■ Work order ■
Retype, word for word, every line starting at the line with "The image size is (286, 622)." and ending with the final line of the entries; skip the pictures.

** Data records follows **

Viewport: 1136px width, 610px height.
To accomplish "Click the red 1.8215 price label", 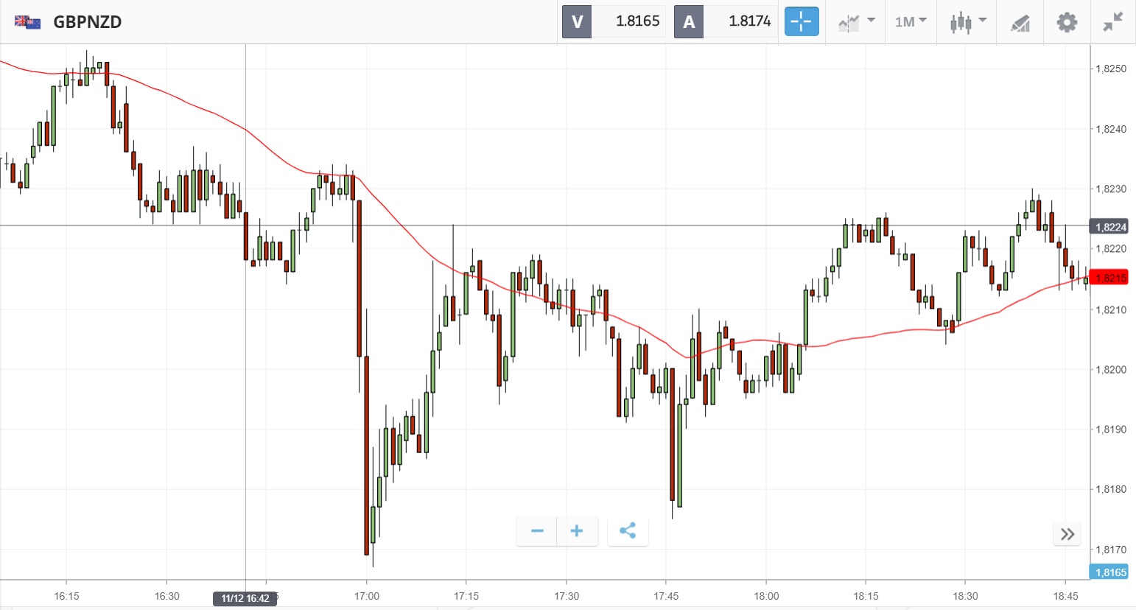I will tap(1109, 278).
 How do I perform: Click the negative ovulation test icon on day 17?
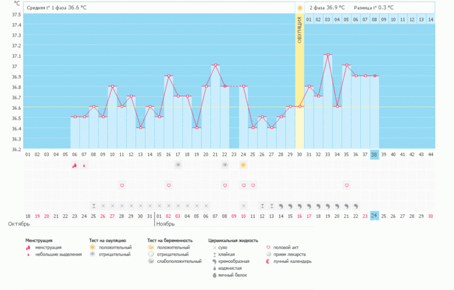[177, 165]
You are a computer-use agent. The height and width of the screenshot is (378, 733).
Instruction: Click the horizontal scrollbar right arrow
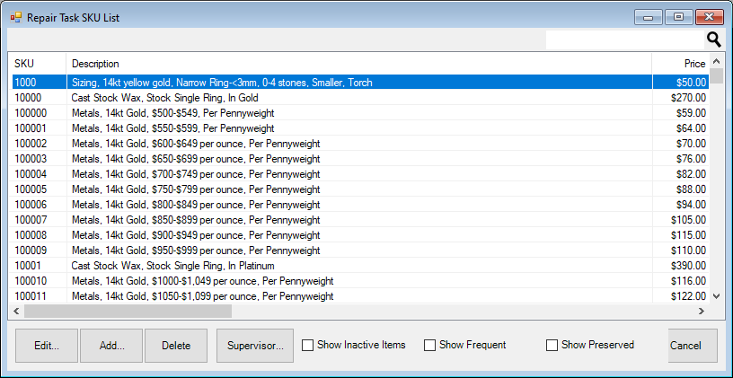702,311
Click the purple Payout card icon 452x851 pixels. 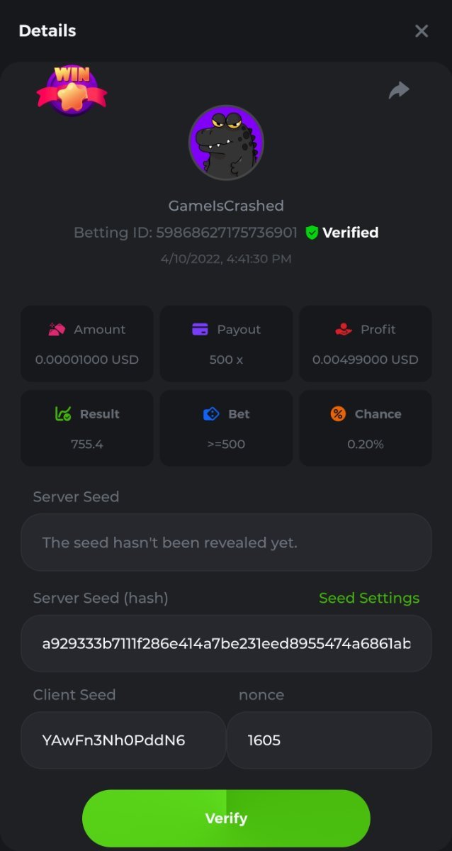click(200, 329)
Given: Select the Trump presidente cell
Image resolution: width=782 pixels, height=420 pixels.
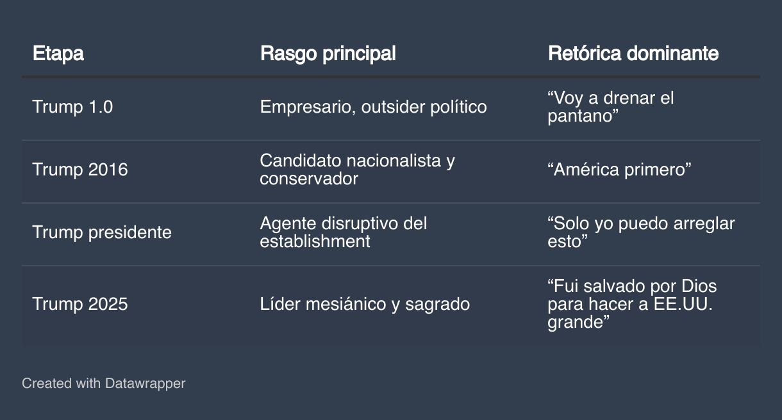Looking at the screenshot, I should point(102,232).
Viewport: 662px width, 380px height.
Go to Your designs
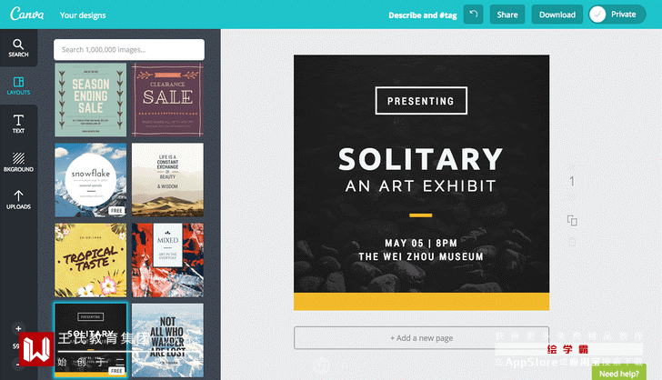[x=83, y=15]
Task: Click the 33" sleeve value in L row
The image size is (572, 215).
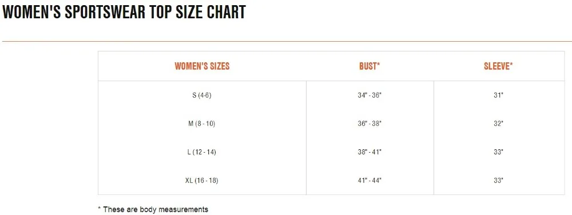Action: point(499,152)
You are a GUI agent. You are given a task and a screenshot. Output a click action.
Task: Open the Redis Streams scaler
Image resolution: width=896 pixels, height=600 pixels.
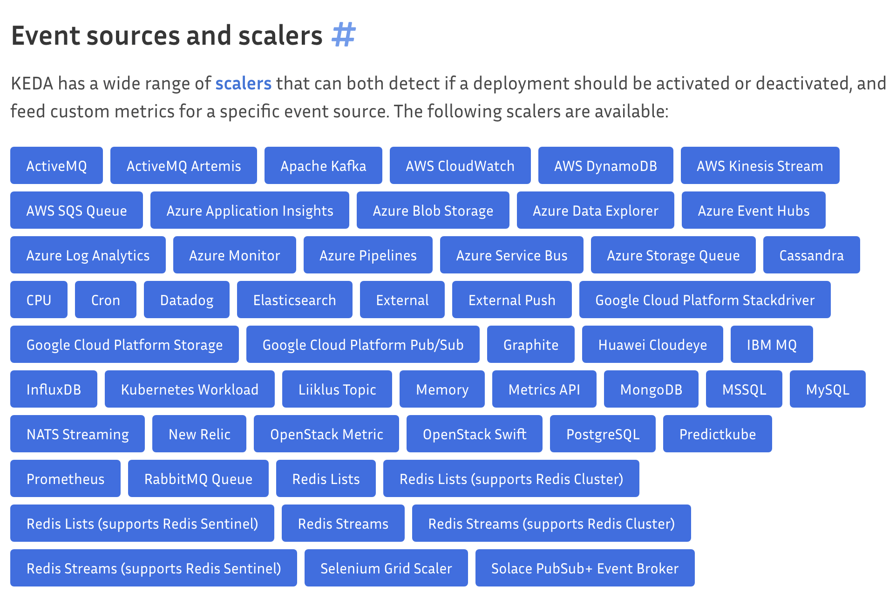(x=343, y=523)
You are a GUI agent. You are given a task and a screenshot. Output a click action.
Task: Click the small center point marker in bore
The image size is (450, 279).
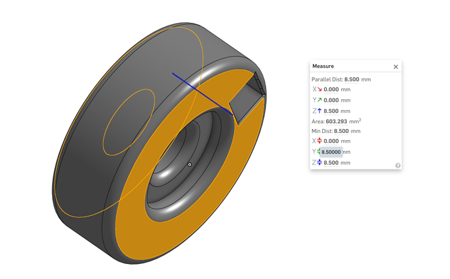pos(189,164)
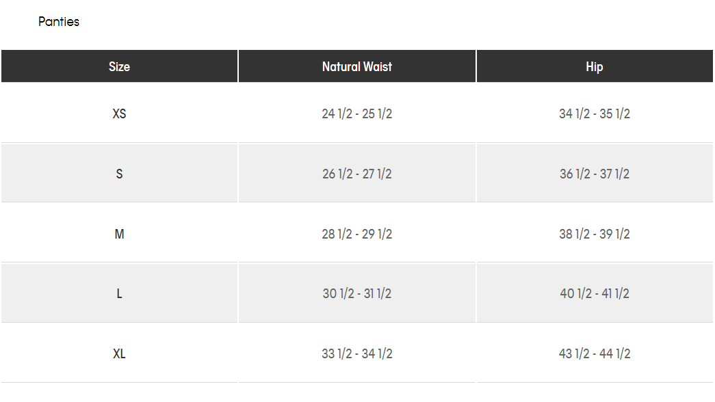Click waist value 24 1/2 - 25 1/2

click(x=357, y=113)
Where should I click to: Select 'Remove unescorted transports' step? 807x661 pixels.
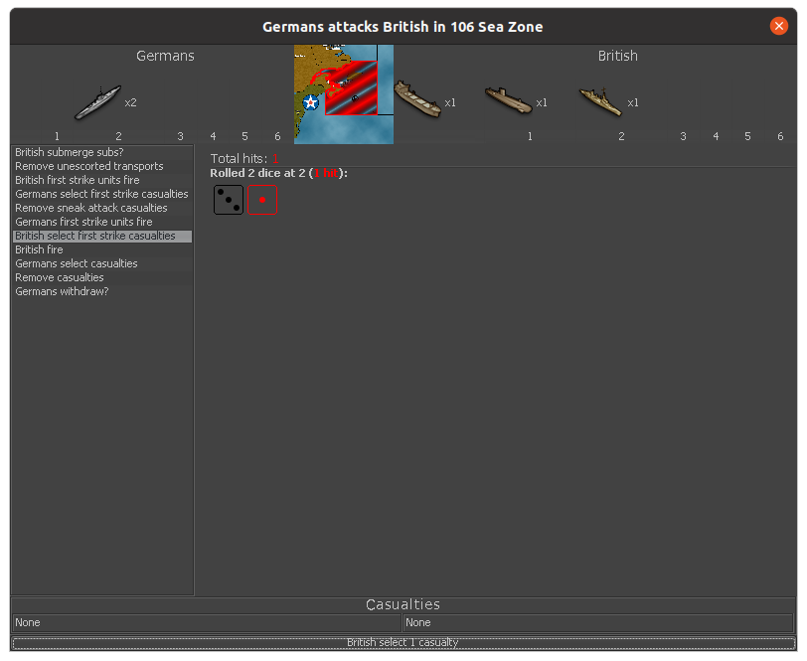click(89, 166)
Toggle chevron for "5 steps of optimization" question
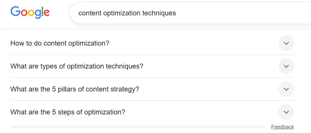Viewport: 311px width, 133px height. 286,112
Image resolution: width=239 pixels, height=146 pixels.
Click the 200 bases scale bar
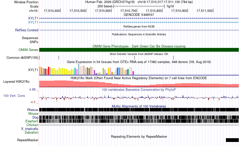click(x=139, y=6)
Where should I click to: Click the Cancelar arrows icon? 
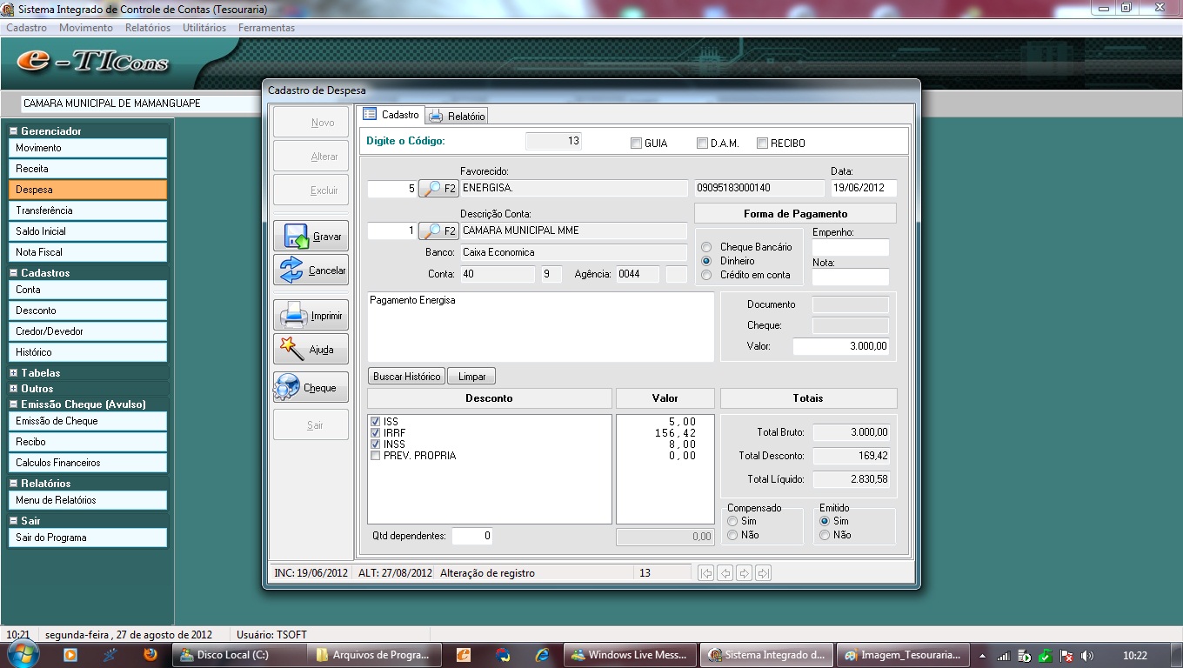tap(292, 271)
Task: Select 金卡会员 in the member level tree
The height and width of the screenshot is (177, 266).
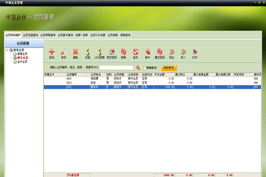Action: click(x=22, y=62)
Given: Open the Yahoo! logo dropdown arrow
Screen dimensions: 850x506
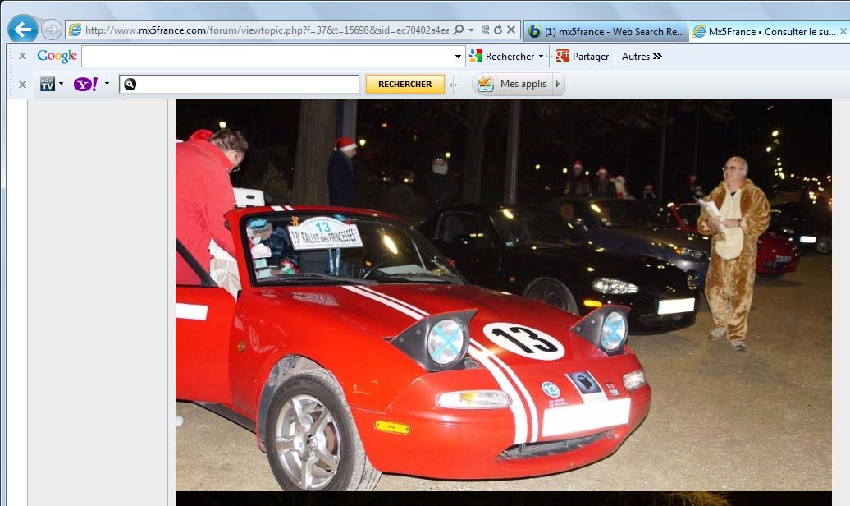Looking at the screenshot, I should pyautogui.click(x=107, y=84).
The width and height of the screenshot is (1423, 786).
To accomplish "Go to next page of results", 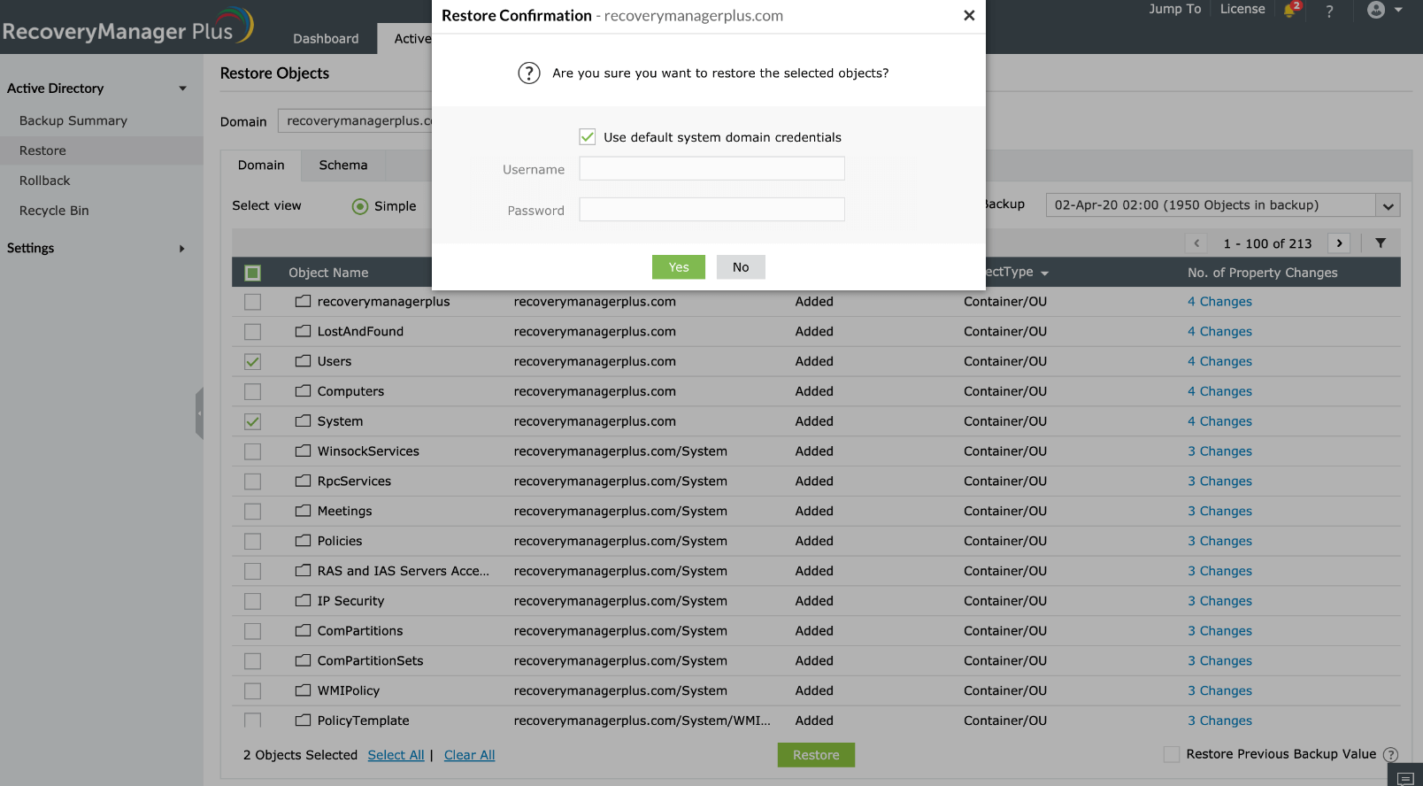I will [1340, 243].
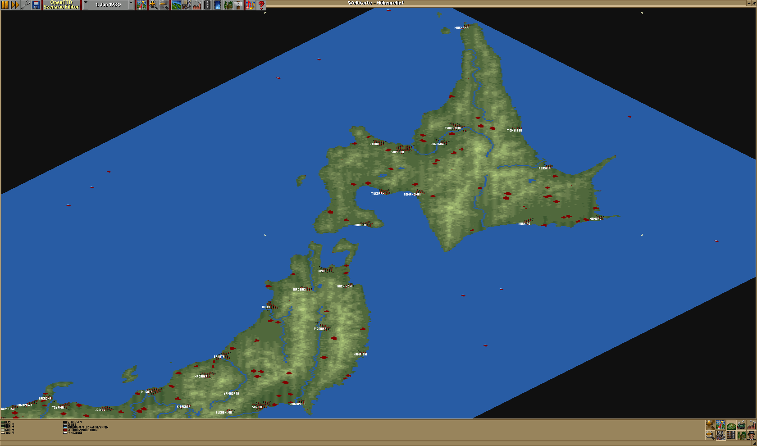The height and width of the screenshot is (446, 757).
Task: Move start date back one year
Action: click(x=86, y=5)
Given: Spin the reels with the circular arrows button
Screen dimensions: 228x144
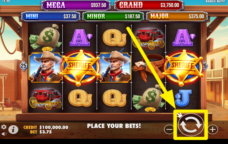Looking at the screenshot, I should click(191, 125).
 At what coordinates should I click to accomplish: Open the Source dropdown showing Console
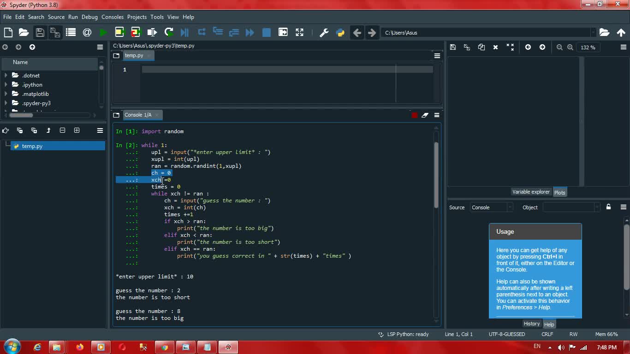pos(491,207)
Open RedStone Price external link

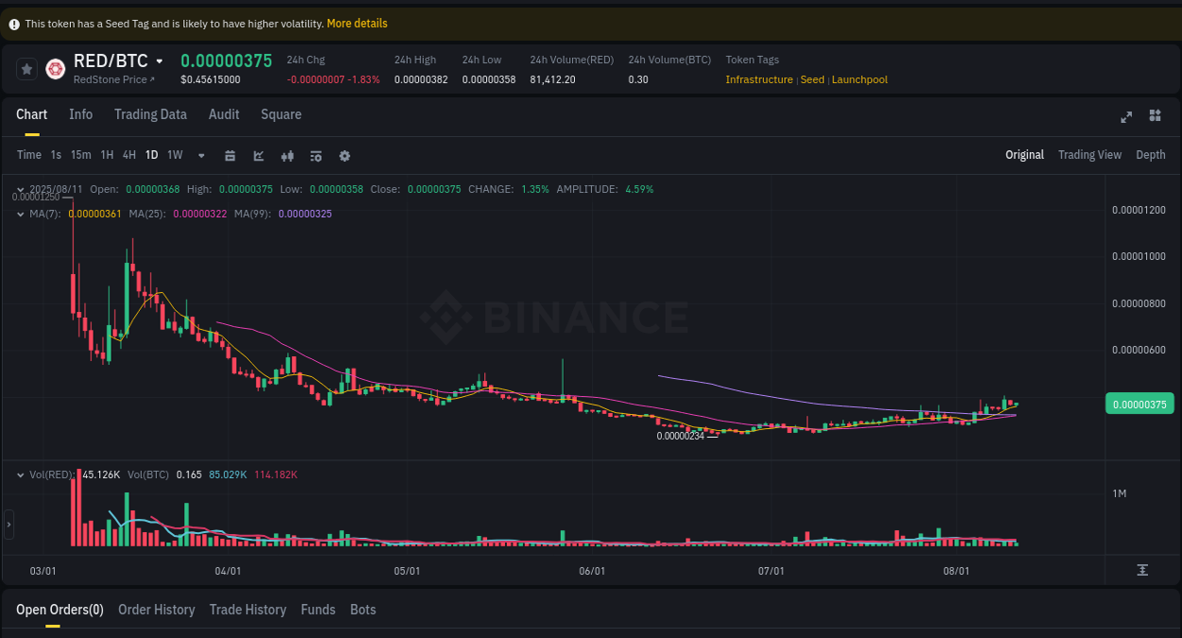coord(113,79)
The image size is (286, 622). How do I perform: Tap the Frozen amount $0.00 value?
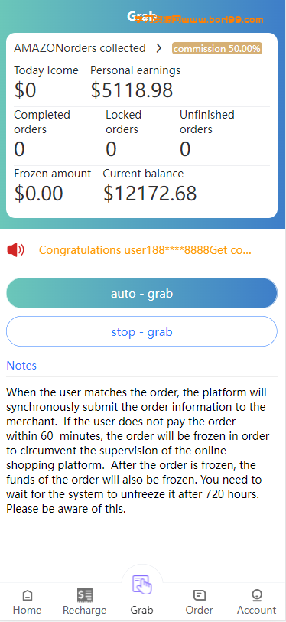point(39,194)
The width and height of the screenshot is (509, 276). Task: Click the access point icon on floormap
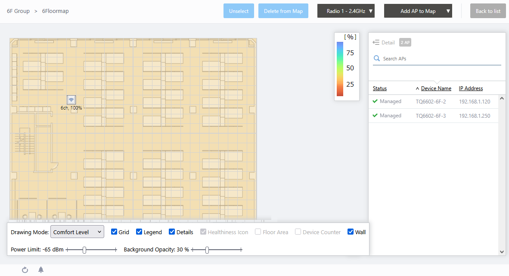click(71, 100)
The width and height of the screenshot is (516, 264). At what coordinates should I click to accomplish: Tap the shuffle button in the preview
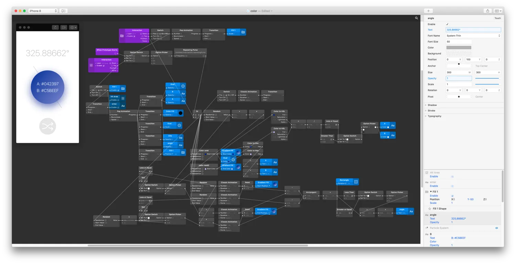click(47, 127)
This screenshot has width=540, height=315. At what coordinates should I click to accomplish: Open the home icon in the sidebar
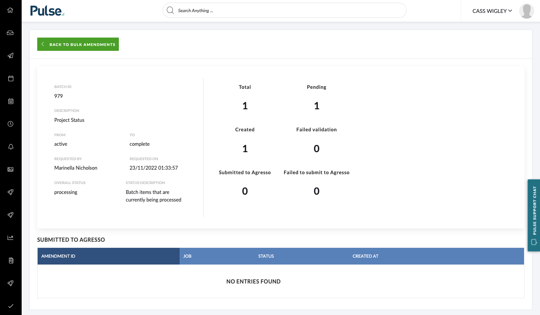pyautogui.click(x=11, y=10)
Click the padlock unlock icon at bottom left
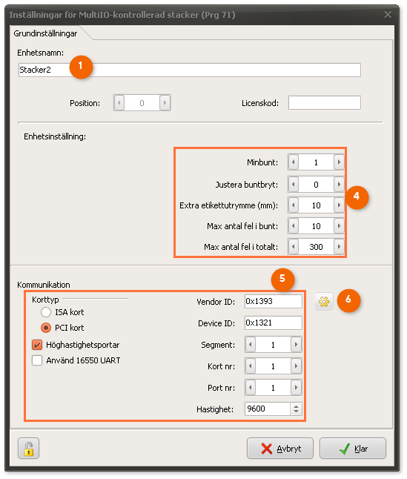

** End of Data records **

■ Result for this task ■
The image size is (286, 622). How do I perform: Tap the Frozen amount $0.00 value?
point(39,194)
The width and height of the screenshot is (509, 276). Task: Click the access point icon on floormap
click(71, 100)
The width and height of the screenshot is (516, 264). At what coordinates should I click to accomplish: Tap the shuffle button in the preview
click(47, 127)
This screenshot has width=540, height=315. At what coordinates should I click to accomplish: Open the home icon in the sidebar
pyautogui.click(x=11, y=10)
Click the padlock unlock icon at bottom left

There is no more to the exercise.